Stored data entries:
────
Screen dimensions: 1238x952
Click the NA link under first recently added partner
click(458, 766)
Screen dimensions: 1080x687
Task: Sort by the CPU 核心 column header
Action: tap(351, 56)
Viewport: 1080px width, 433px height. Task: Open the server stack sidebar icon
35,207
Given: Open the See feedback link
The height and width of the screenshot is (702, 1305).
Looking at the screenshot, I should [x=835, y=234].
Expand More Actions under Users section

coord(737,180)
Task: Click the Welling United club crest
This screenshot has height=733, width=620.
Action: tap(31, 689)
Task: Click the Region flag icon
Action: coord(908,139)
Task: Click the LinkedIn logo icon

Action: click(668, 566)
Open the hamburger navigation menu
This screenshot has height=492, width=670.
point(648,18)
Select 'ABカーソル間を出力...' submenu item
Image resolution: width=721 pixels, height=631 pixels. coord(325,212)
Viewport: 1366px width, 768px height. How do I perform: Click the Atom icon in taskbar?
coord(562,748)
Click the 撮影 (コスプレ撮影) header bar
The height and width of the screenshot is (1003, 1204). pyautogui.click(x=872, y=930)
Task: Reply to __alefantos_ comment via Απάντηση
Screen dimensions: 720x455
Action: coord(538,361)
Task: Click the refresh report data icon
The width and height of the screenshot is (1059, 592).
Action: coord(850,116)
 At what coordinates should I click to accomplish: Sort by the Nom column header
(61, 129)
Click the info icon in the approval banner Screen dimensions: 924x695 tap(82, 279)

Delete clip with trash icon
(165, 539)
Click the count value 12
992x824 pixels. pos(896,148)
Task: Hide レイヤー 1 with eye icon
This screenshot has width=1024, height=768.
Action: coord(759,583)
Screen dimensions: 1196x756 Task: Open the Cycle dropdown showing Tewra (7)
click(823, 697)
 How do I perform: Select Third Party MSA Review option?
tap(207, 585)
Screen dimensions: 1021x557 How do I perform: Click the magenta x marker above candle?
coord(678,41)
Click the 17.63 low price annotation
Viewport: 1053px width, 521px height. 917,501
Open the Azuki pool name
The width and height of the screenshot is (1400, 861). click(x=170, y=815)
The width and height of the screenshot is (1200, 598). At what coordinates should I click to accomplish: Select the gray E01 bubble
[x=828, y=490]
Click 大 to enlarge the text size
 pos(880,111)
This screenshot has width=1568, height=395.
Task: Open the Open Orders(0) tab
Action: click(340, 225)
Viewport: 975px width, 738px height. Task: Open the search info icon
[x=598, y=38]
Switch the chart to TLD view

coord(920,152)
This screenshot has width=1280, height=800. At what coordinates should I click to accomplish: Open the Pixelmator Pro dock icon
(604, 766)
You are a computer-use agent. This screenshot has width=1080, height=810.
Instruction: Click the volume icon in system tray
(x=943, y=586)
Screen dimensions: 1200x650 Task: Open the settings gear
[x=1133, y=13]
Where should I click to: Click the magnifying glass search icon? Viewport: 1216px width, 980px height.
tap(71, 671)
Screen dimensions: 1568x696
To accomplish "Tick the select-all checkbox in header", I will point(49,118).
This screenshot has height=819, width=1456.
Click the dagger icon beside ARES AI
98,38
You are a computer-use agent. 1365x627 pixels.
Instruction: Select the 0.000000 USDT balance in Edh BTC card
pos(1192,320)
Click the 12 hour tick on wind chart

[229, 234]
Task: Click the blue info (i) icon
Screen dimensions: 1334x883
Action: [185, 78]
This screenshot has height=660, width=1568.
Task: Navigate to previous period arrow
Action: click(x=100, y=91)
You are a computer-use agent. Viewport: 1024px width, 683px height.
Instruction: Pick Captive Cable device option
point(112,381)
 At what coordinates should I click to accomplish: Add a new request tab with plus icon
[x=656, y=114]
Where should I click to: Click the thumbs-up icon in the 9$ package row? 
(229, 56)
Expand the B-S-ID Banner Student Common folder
────
AIM OF THE TASK → What is needed is every line from the data above that includes the string "computer", copied out.

TASK SOLUTION →
You are a computer-use agent. This screenshot has width=1080, height=810.
You are a computer-use agent. 1365x627 pixels.
You are a computer-use agent. Viewport: 1024px width, 683px height.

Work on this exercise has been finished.